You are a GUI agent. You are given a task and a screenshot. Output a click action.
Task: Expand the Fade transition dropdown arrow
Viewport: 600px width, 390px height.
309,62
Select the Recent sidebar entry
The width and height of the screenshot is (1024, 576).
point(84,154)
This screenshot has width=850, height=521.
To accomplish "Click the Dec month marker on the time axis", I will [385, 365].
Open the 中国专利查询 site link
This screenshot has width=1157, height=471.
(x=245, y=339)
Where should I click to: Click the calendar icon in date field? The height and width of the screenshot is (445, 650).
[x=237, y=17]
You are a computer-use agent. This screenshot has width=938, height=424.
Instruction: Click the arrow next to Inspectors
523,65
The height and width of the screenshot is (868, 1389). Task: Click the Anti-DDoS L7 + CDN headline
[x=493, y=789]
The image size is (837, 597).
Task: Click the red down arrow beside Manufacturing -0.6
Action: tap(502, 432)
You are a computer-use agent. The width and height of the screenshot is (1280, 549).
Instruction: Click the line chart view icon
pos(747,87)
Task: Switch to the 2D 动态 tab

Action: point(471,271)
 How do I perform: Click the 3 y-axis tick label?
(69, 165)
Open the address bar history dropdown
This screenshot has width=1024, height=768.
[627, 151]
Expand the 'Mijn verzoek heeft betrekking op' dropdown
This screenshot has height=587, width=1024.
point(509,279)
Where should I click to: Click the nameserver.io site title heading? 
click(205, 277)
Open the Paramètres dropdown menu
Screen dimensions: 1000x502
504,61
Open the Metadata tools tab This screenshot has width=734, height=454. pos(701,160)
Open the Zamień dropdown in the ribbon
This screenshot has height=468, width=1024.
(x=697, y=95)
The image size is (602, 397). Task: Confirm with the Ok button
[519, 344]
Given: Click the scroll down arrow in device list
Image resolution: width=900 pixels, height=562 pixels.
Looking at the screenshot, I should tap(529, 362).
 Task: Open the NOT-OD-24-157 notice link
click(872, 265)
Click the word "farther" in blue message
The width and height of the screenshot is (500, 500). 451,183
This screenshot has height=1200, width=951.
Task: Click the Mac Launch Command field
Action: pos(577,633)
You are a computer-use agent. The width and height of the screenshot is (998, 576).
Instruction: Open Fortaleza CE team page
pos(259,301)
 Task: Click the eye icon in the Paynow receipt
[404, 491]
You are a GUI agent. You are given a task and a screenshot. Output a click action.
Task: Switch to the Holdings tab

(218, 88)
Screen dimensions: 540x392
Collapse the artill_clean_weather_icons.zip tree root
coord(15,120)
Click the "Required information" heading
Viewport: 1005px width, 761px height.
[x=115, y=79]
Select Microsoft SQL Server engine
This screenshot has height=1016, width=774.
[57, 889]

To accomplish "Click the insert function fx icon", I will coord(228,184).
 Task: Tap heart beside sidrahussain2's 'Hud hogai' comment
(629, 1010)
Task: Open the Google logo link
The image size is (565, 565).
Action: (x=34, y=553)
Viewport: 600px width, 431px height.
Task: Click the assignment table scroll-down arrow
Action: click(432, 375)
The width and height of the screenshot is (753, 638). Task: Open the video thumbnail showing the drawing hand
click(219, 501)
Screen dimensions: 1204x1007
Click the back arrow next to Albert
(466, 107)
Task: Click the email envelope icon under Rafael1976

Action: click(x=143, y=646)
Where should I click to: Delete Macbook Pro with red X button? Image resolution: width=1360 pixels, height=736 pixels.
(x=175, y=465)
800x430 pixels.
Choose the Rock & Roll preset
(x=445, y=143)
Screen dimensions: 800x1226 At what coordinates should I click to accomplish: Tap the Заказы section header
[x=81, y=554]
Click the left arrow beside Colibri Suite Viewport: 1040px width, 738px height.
════
**Instructions for the task:** The full listing, top to bottom: write it out again exactly.

**Written solution:**
You are a GUI agent. You are given a task and a screenshot. Output a click action.
Task: Expand the Fade transition dropdown arrow
Viewport: 600px width, 390px height.
309,62
Select the Recent sidebar entry
The width and height of the screenshot is (1024, 576).
point(84,154)
This screenshot has width=850, height=521.
To accomplish "Click the Dec month marker on the time axis", I will [385, 365].
Open the 中国专利查询 site link
This screenshot has width=1157, height=471.
(x=245, y=339)
Where should I click to: Click the calendar icon in date field? The height and width of the screenshot is (445, 650).
[x=237, y=17]
You are a computer-use agent. This screenshot has width=938, height=424.
Instruction: Click the arrow next to Inspectors
523,65
The height and width of the screenshot is (868, 1389). Task: Click the Anti-DDoS L7 + CDN headline
[x=493, y=789]
The image size is (837, 597).
Task: Click the red down arrow beside Manufacturing -0.6
Action: tap(502, 432)
You are a computer-use agent. The width and height of the screenshot is (1280, 549).
Instruction: Click the line chart view icon
pos(747,87)
Task: Switch to the 2D 动态 tab

Action: point(471,271)
 How do I perform: Click the 3 y-axis tick label?
(69, 165)
Open the address bar history dropdown
This screenshot has width=1024, height=768.
[627, 151]
Expand the 'Mijn verzoek heeft betrekking op' dropdown
This screenshot has height=587, width=1024.
point(509,279)
Where should I click to: Click the nameserver.io site title heading? 
click(205, 277)
Open the Paramètres dropdown menu
Screen dimensions: 1000x502
504,61
Open the Metadata tools tab This screenshot has width=734, height=454. pos(701,160)
Open the Zamień dropdown in the ribbon
This screenshot has height=468, width=1024.
(x=697, y=95)
The image size is (602, 397). Task: Confirm with the Ok button
[519, 344]
Given: Click the scroll down arrow in device list
Image resolution: width=900 pixels, height=562 pixels.
Looking at the screenshot, I should tap(529, 362).
 Task: Open the NOT-OD-24-157 notice link
click(872, 265)
Click the word "farther" in blue message
The width and height of the screenshot is (500, 500). 451,183
This screenshot has height=1200, width=951.
Task: Click the Mac Launch Command field
Action: pos(577,633)
You are a computer-use agent. The width and height of the screenshot is (998, 576).
Instruction: Open Fortaleza CE team page
pos(259,301)
 Task: Click the eye icon in the Paynow receipt
[404, 491]
You are a GUI agent. You are given a task and a screenshot. Output a click action.
Task: Switch to the Holdings tab

(218, 88)
Screen dimensions: 540x392
Collapse the artill_clean_weather_icons.zip tree root
coord(15,120)
Click the "Required information" heading
Viewport: 1005px width, 761px height.
[x=115, y=79]
Select Microsoft SQL Server engine
This screenshot has height=1016, width=774.
[57, 889]

To accomplish "Click the insert function fx icon", I will coord(228,184).
 Task: Tap heart beside sidrahussain2's 'Hud hogai' comment
(629, 1010)
Task: Open the Google logo link
The image size is (565, 565).
Action: (x=34, y=553)
Viewport: 600px width, 431px height.
Task: Click the assignment table scroll-down arrow
Action: click(432, 375)
The width and height of the screenshot is (753, 638). Task: Open the video thumbnail showing the drawing hand
click(219, 501)
Screen dimensions: 1204x1007
Click the back arrow next to Albert
(466, 107)
Task: Click the email envelope icon under Rafael1976

Action: click(x=143, y=646)
Where should I click to: Delete Macbook Pro with red X button? Image resolution: width=1360 pixels, height=736 pixels.
(x=175, y=465)
800x430 pixels.
Choose the Rock & Roll preset
(x=445, y=143)
Screen dimensions: 800x1226 At what coordinates should I click to accomplish: Tap the Заказы section header
[x=81, y=554]
Click the left arrow beside Colibri Suite Viewport: 1040px width, 738px height.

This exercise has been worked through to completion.